Following the steps in there to reset the DRM store worked and I could play my recorded tv, watch live tv and no longer had a Windows Media Player issue. I did lose the drm license to one piece of content but that was not an issue.

Note if you use iTunes it is also going to think you are have a new PC so you will need to license your content for that PC

Next issue Cyberlink PowerDVD Ultra wouldn't play Blu-Ray disks. More to the point it would show the Menu but wouldn't play any selected content. I assume this is DRM again. The only way i could work round this one was to uninstall PowerDVD and reinstall - fortunately I still had my license key.

So a can of worms being eaten by a flock of pigeons but all now sorted and my PC is incredibly responsive so worth all the effort.

Arcsoft Total Media Theatre 3 Platinum First Impressions


Up until recently I have used Cyberlink Power DVD  Ultra as my primary playback software for Blu-Ray/HDDVD. Whilst I have not been impressed with it’s integration into Media Centre it was on my setup way ahead of the competition in terms of stutter free playback.
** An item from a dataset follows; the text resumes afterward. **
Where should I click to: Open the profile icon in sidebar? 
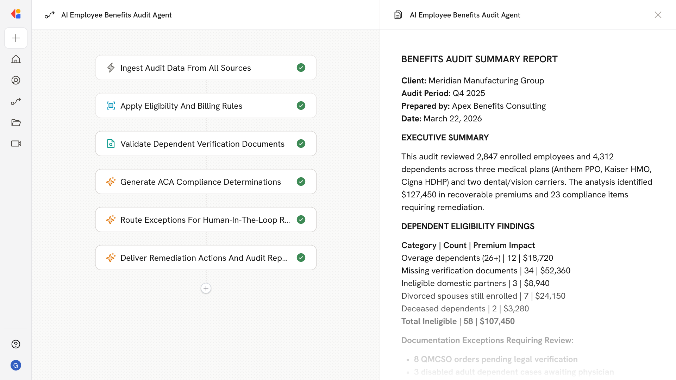pyautogui.click(x=16, y=80)
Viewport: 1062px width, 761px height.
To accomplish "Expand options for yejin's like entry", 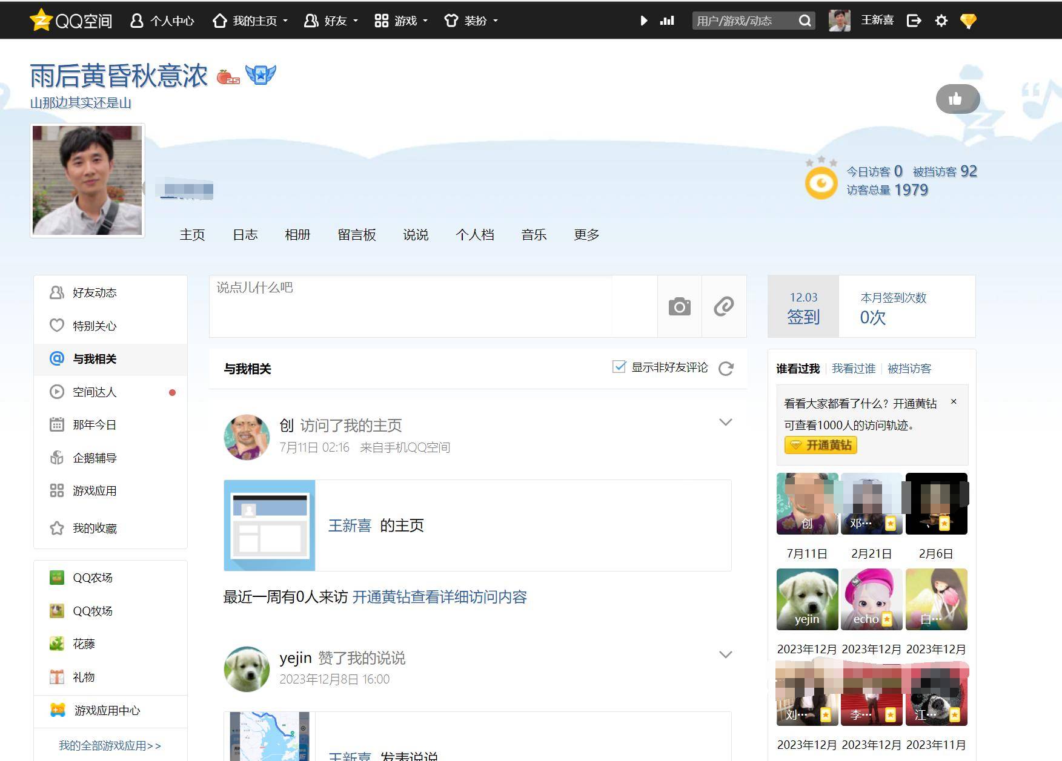I will coord(725,654).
I have often cast envious eyes at the integration of Arcsoft Total media Theatre (TMT) into Media Center but for a long while I could not get it even to start up in Vista. To be fair this was mainly due to being on the beta programme for Vista SP2 and was resolved in the final release of SP2. What was not resolved was a general level of flakiness in playback on my setup. It used to exhibit very jerky movement and struggled to keep up with playback. Now I have a very good setup, with a Phenom x4 processor and a very reasonable ATI graphic chip set, so it really had no excuse.  Much trawling of websites didn’t offer any solutions with many people pointing to the fact I use an external Blu-Ray drive as a likely cause.
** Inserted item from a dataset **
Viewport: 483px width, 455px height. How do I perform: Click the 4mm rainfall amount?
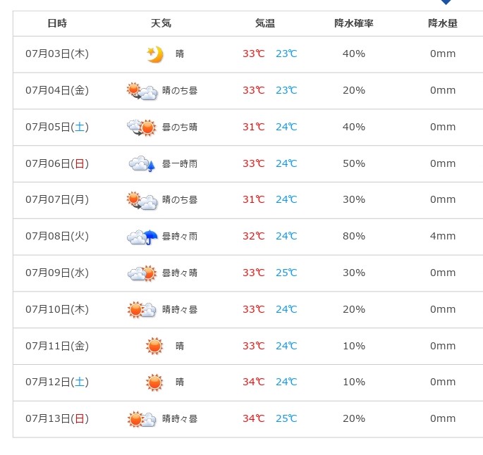click(x=443, y=236)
Anyway all that has changed with the release of TMT3. Rock solid playback. No jerkiness at all., excellent sound(with one gotcha of which more later) and a fantastic image. On top of which the integration into Media centre is just excellent. I know it is actually shelling out to an external application but it just doesn’t feel like it is.

My only gripe is that I use an sp-dif output to my speaker system and whilst the volume control in Media Center happily controls this, the one in TMT3 doesn’t. Funnily enough mute does still work.

Ignoring that one gripe though it is a very solid contender for the Cyberlink crown especially as it still supports HDDVD which Cyberlink doesn’t in its recent incarnations.

I would go as far as saying it is now my player of choice.

Note: only the platinum edition supports Blu-Ray/HDDVD and as ever with the costs of licensing the included technologies the price is a little steep but google for discount codes.